Sur les frais exposés et non compris dans les dépens :
7. Mme A… a obtenu le bénéfice de l’aide juridictionnelle partielle au taux de 25 %. Par suite, son avocate peut se prévaloir des dispositions de l’article L. 761-1 du code de justice administrative et de l’article 37 de la loi du 10 juillet 1991 susvisée. Il y a lieu, dans les circonstances de l’espèce, de mettre à la charge de l’Etat une somme globale de 1 000 euros, dont, d’une part, une somme de 200 euros à verser Me Madeline, associée de la SELARL Eden Avocats et avocate de Mme A…, sous réserve qu’elle renonce à percevoir la somme correspondant à la part contributive de l’État et d’autre part, eu égard aux frais personnellement exposés par Mme A…, autres que ceux partiellement pris en charge au titre de l’aide juridictionnelle, une somme de 800 euros à lui verser directement.
D E C I D E :
Article 1er : L’arrêté du 10 mars 2025 du préfet de l’Eure est annulé.

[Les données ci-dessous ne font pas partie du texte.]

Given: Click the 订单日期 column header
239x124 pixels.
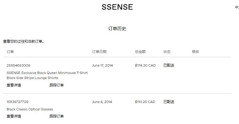Looking at the screenshot, I should pos(99,51).
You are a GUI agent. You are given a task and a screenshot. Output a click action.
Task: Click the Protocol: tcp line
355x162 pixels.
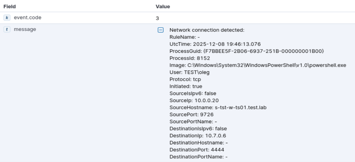(183, 79)
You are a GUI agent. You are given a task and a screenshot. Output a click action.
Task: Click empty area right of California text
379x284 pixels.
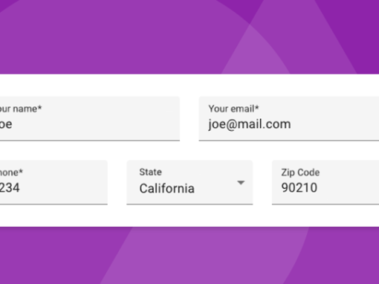[216, 189]
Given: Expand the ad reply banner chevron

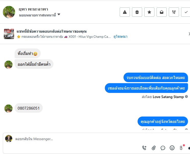Looking at the screenshot, I should 189,34.
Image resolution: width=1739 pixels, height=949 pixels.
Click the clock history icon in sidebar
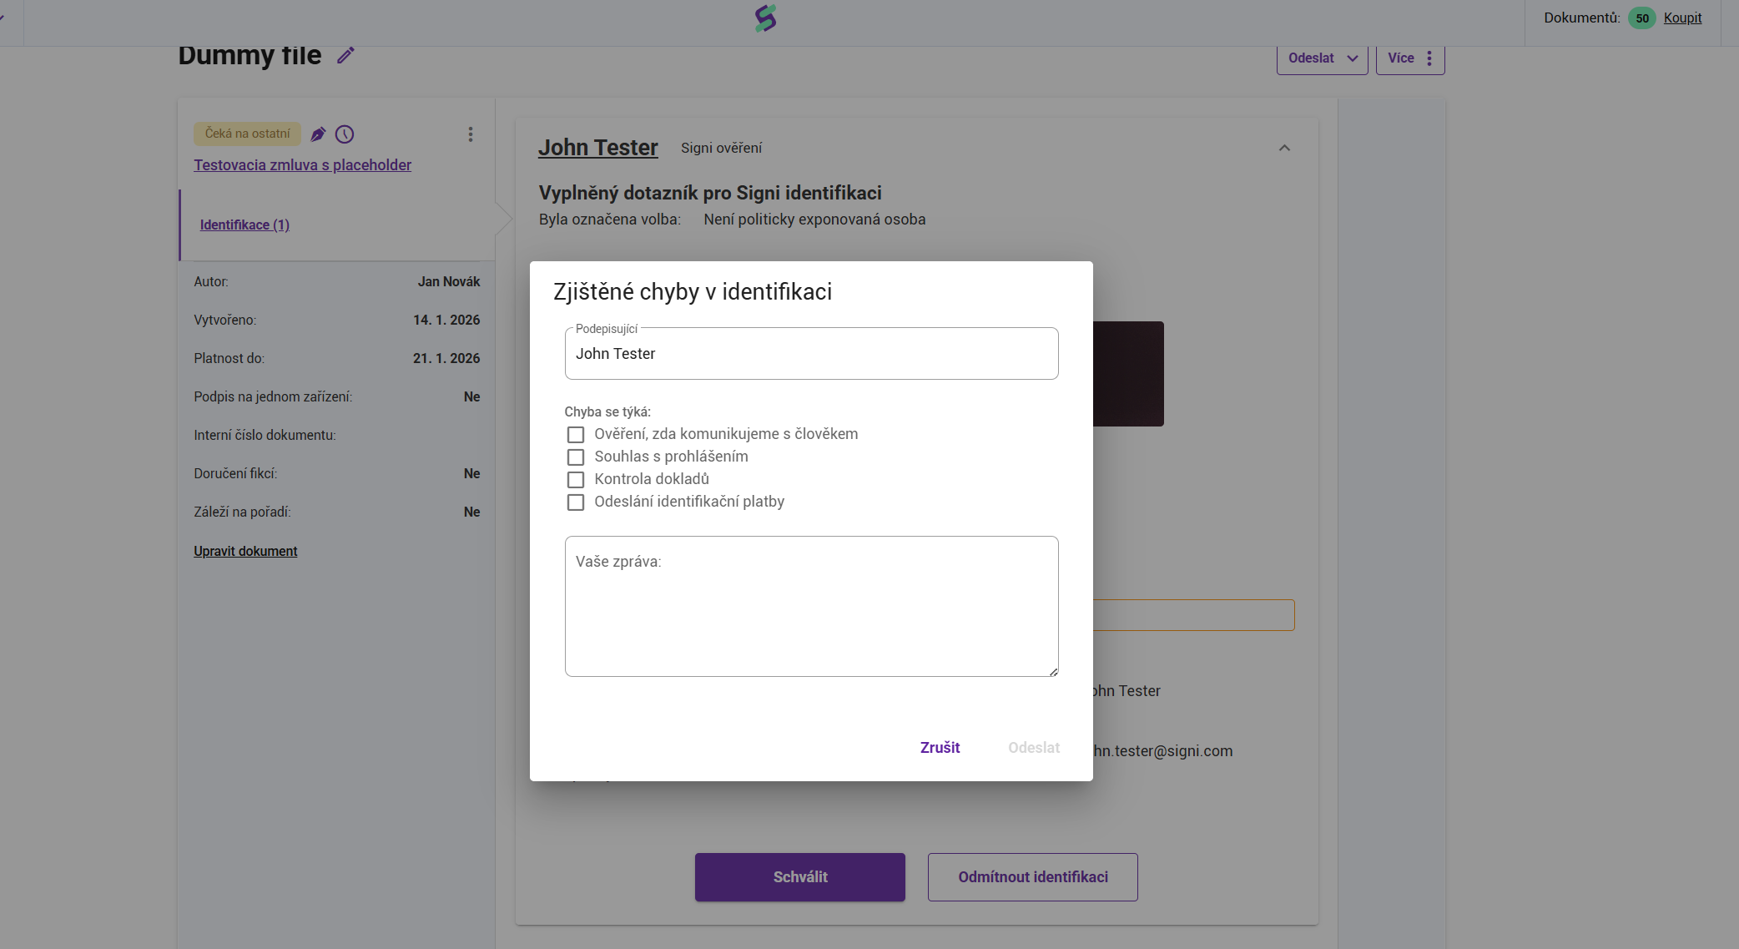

Article 2 : Il est enjoint au préfet territorialement compétent de délivrer à Mme A… une carte de séjour temporaire portant la mention « vie privée et familiale » dans un délai de deux mois à compter de la notification du jugement et dans l’attente, dans un délai de quinze jours à compter de cette même date, un récépissé de demande de titre de séjour.
Article 3 : L’Etat versera à Me Madeline, associée de la SELARL Eden Avocats, une somme de 200 euros en application des dispositions de l’article 37 de la loi du 10 juillet 1991 susvisée et de l’article L. 761-1 du code de justice administrative, sous réserve que Me Madeline, renonce à percevoir la somme correspondant à la part contributive de l’Etat.
Article 4 : L’Etat versera à Mme A… une somme de 800 euros au titre de l’article L. 761-1 du code de justice administrative.
Article 5 : Le surplus des conclusions de la requête de Mme A… est rejeté.
Article 6 : Le présent jugement sera notifié à Mme C… B… épouse A…, à Me Madeline et au préfet de l’Eure.
Délibéré après l’audience du 16 janvier 2026, à laquelle siégeaient :
Mme Van Muylder, présidente,
M. Cotraud, premier conseiller,
Mme Favre, première conseillère.
Rendu public par mise à disposition au greffe, le 30 janvier 2026.
Le rapporteur,
J. Cotraud
La présidente,
C. Van MuylderLe greffier,
J.-B. Mialon
La République mande et ordonne au préfet de l’Eure, en ce qui le concerne ou à tous commissaires de justice à ce requis en ce qui concerne les voies de droit commun contre les parties privées, de pourvoir à l’exécution de la présente décision.